Trial in 2006 death of infant is delayed again

Published: Saturday, June 7 2008 12:03 a.m. MDT

AMERICAN FORK — It's been 2 1/2 years and there are still no answers as to why little Brandon Zamora died.

Prosecutors have an idea, and have been waiting to take Daniella Ruiz, 26, to trial on first-degree murder, arguing that while she was baby-sitting the 5-month-old child in Provo, she abused the child so severely that he later died at the hospital.

But defense attorney, Shelden Carter, asked for a jury trial continuance Friday in 4th District Court, stating his expert witnesses, doctors, are not available in July, when the seven-day trial was scheduled.

It's the fourth time the trial has been extended, and prosecutors' patience is growing a bit thin.

"We're not really in a position to object," said prosecutor Chad Grunander. "We want to have a good record, because if there is a conviction we don't want to do this in three or four years again ... (because she argues) she wasn't given rights to a proper defense."

However, he said he's concerned that it has taken so long to get closure for the Zamora family.

"We're feeling so bad, because we passed two years and a half already, waiting for what's going on," Jose Zamora told Judge David Mortensen. "We don't know what happened that day, and we want to know.

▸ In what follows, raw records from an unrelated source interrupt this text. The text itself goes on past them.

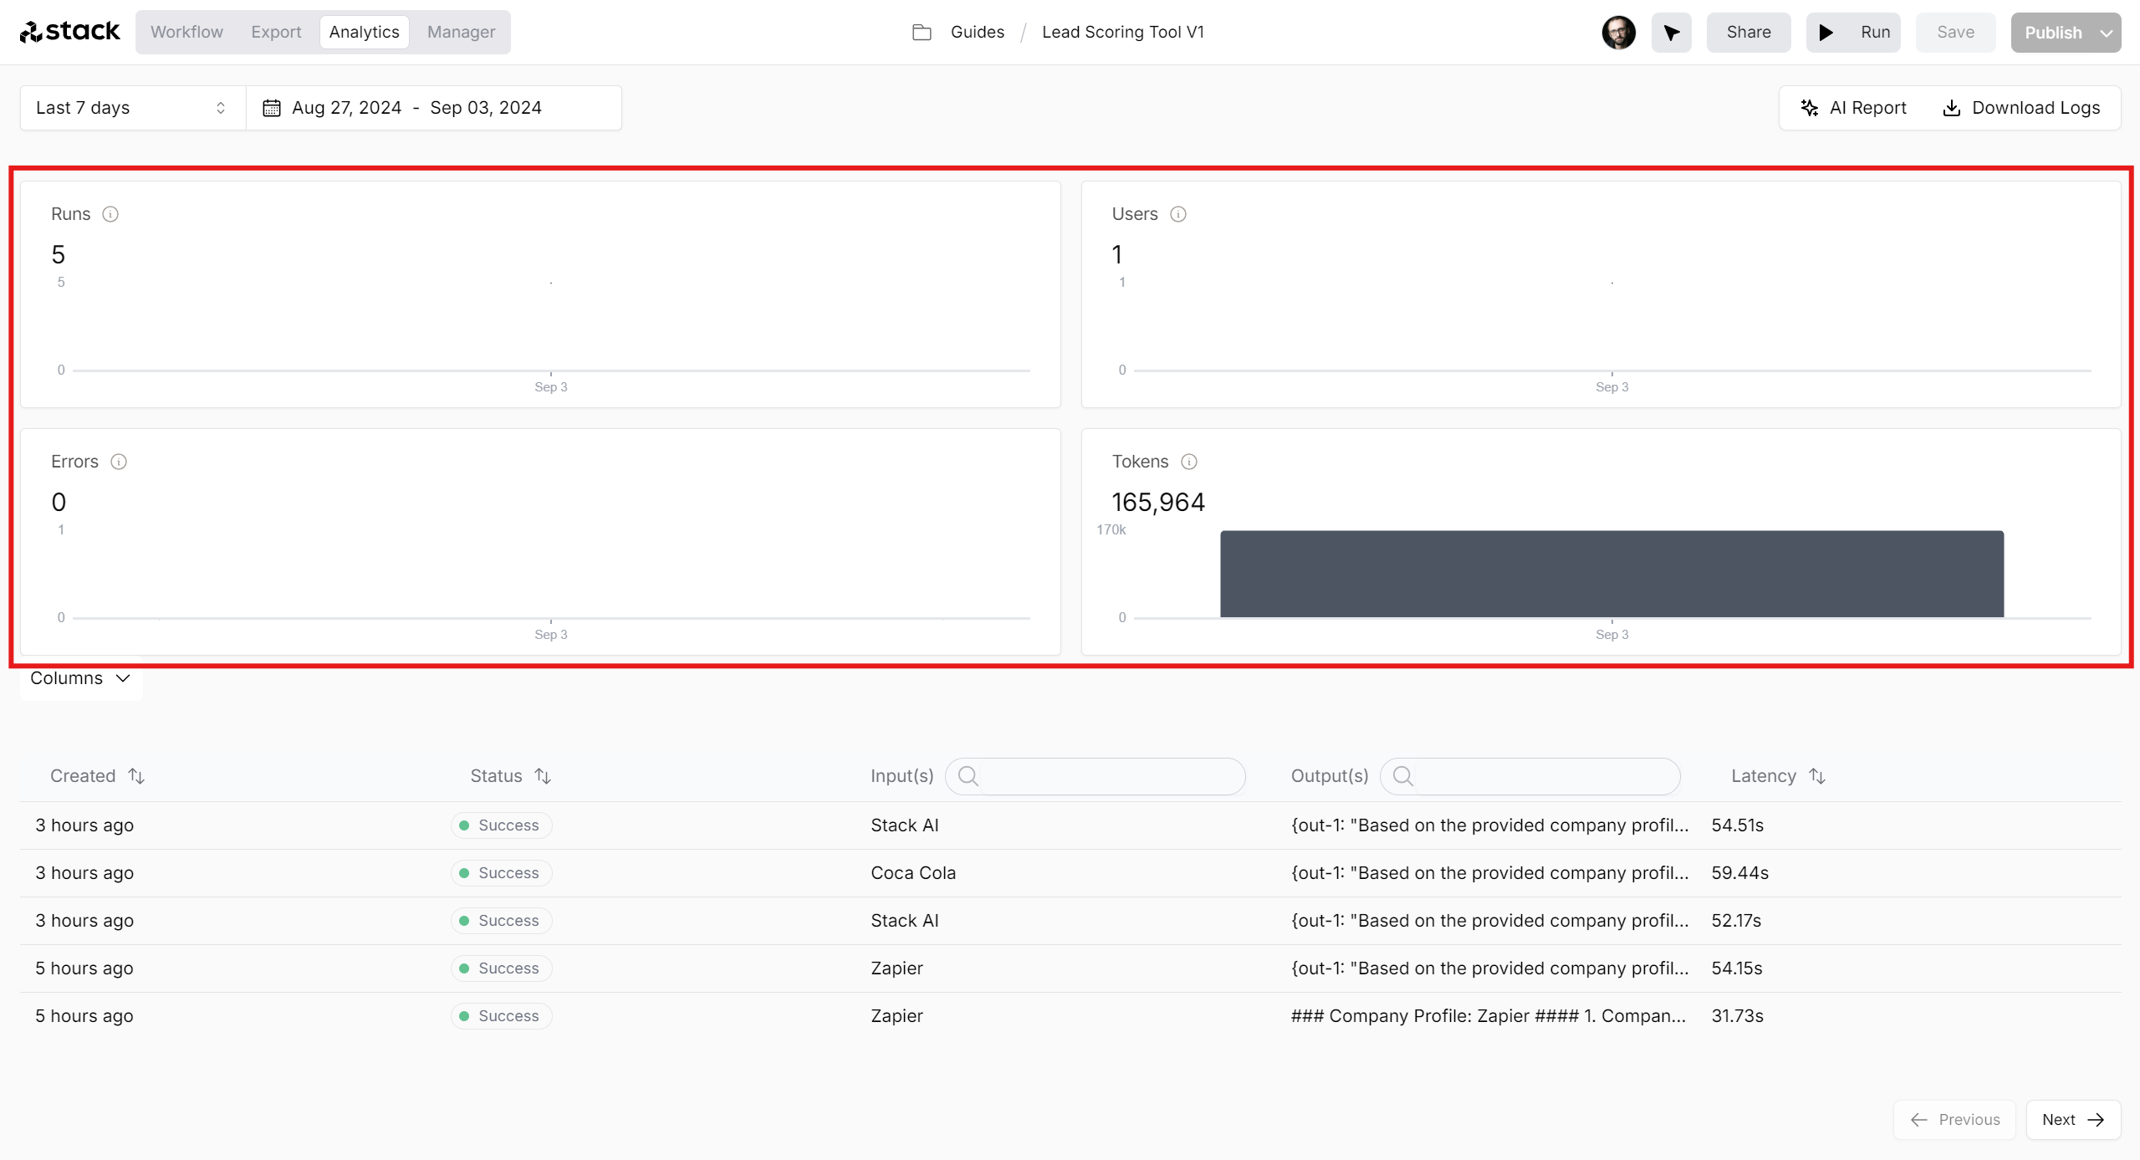The image size is (2140, 1160).
Task: Click the Runs info tooltip icon
Action: tap(110, 214)
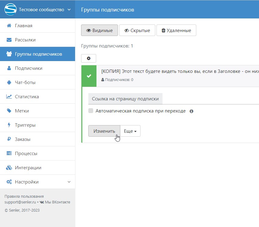The height and width of the screenshot is (227, 259).
Task: Open the Правила пользования link
Action: (24, 196)
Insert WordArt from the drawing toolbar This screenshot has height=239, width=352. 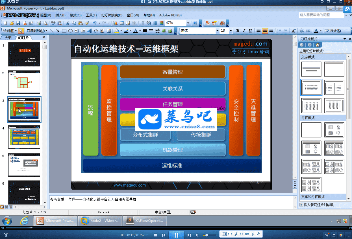pos(90,31)
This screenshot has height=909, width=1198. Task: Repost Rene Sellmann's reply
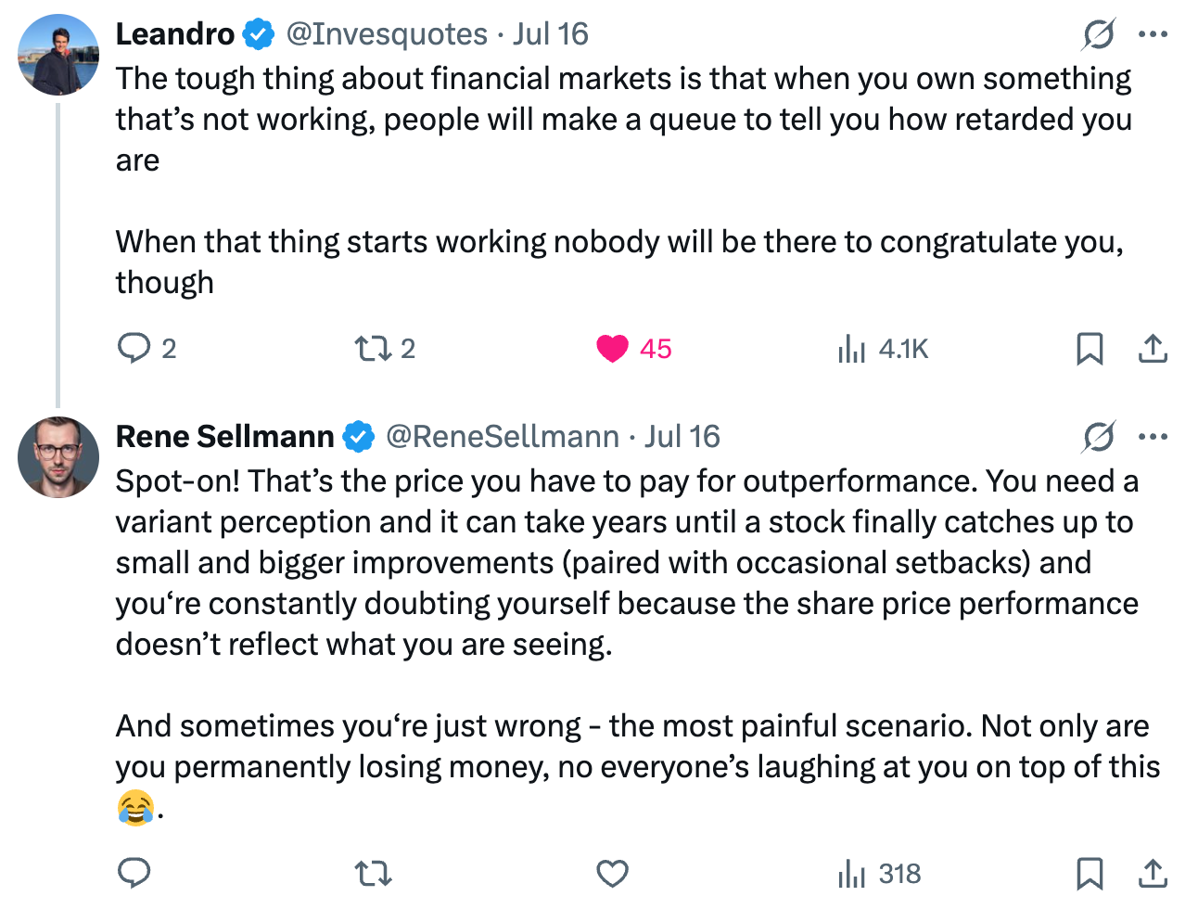click(x=374, y=873)
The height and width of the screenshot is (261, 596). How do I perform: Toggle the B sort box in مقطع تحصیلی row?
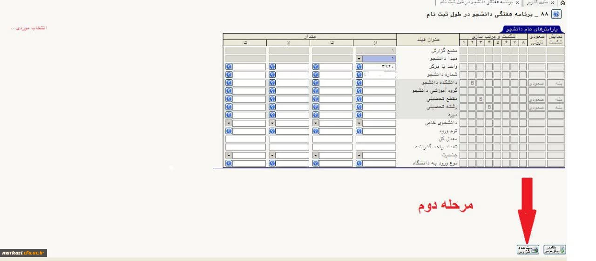pyautogui.click(x=481, y=99)

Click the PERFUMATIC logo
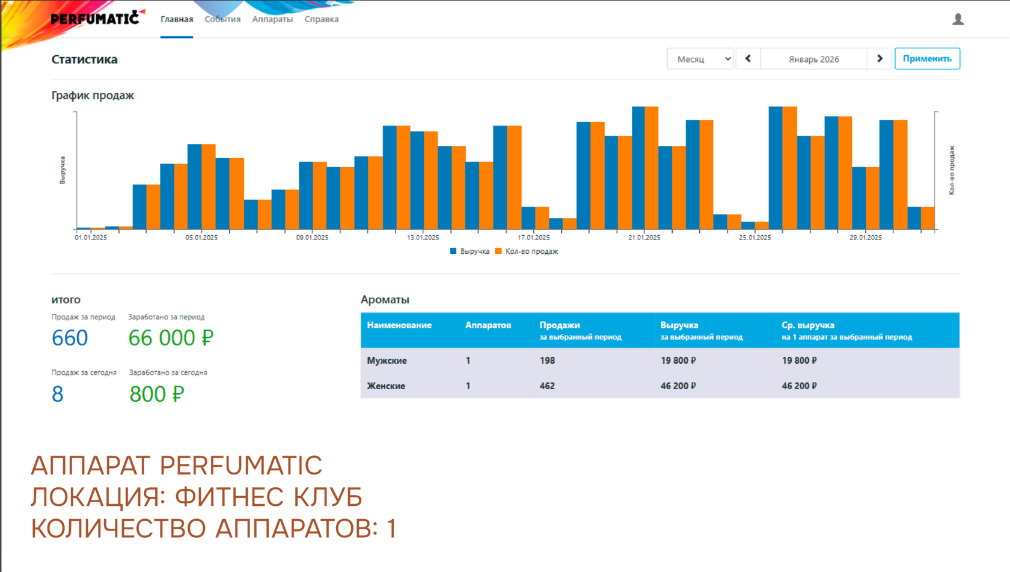pos(97,18)
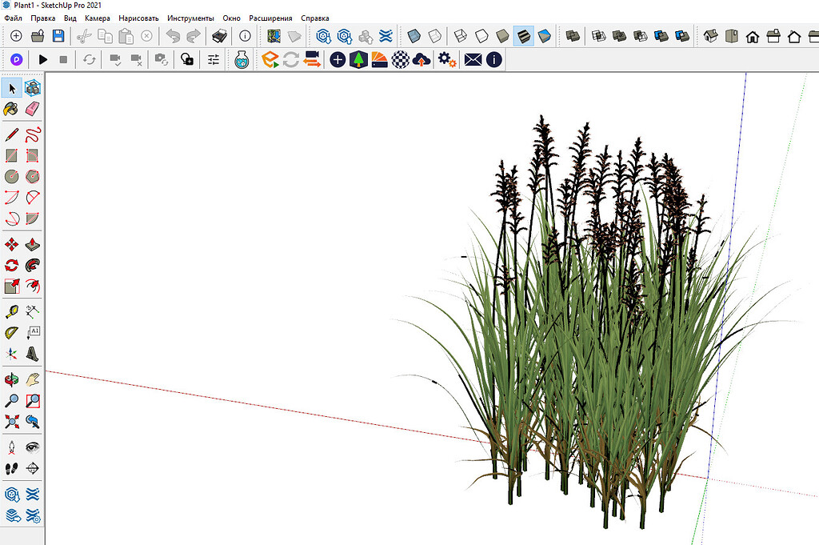Viewport: 819px width, 545px height.
Task: Click the Save icon
Action: pyautogui.click(x=58, y=35)
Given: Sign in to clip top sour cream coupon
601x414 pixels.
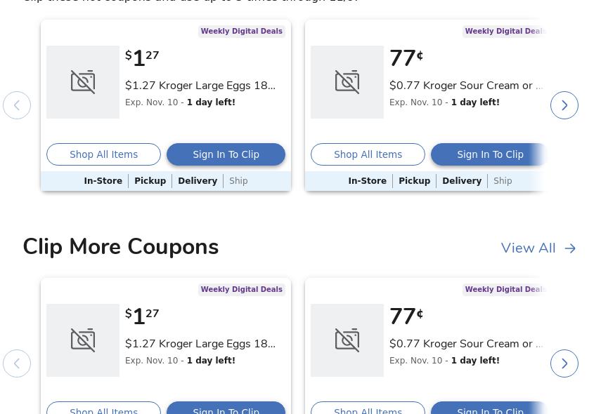Looking at the screenshot, I should pyautogui.click(x=489, y=154).
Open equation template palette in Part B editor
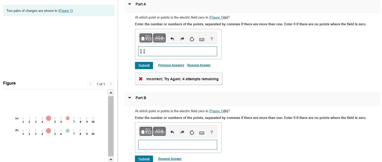 [146, 131]
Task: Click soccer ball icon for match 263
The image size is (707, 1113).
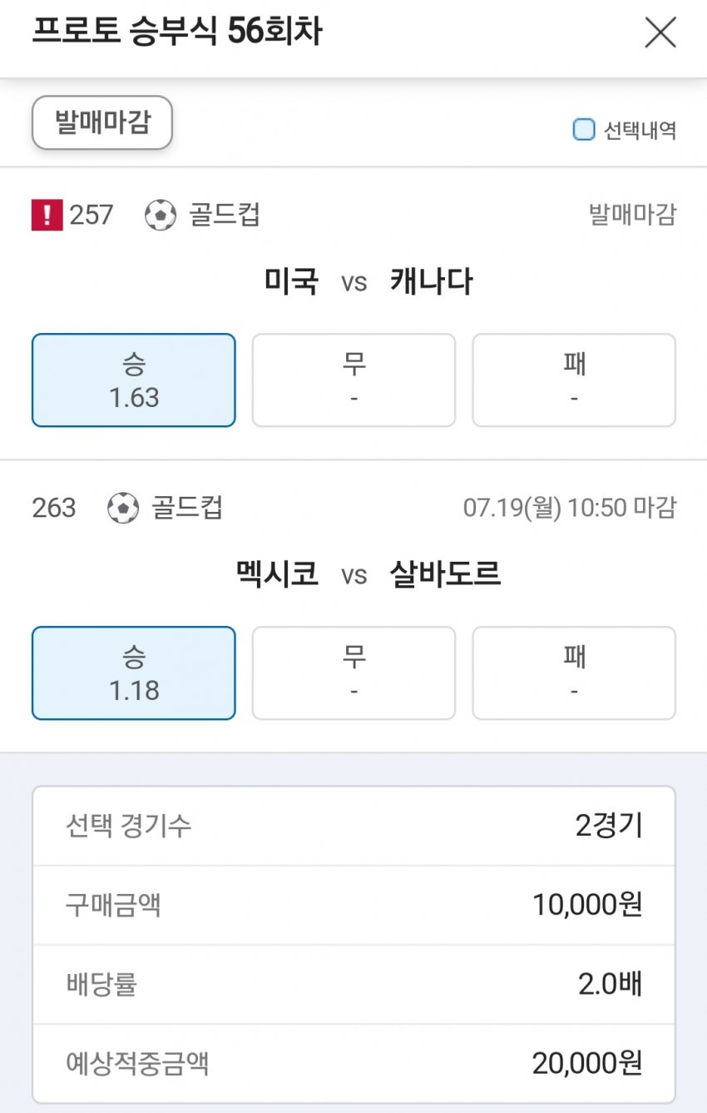Action: 123,508
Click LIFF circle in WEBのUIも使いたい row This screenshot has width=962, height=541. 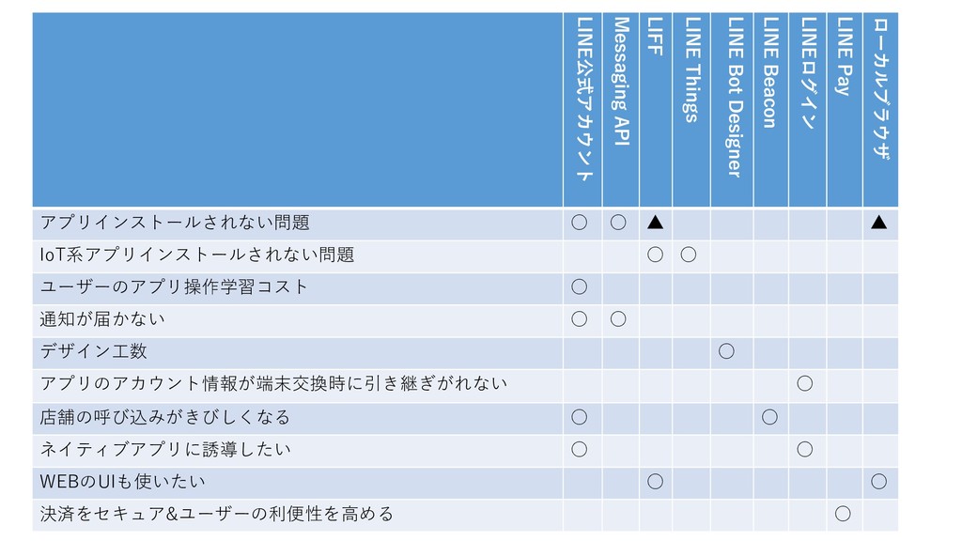click(x=655, y=482)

We feel so bad, we are trying to understand."

Ruiz had been baby-sitting Brandon on Jan. 4, 2006, and called 911 to report that he wasn't breathing. She was coached through CPR by dispatch until emergency personnel arrived. The baby was taken to Utah Valley Regional Hospital, then Primary Children's, where he later died.

A medical examiner testified at a preliminary hearing that the baby had a swollen and bleeding brain, internal bruising and hemorrhaging but no external bruises or injuries.

Jose Zamora's wife, Marena, spoke in Spanish as Jose translated for the judge. She said she thinks of her baby every day.

"This isn't right," she said in Spanish. "This isn't right."

Mortensen agreed to the continuance but said that once the attorneys consulted with their doctors and a new date was scheduled, nothing would change it.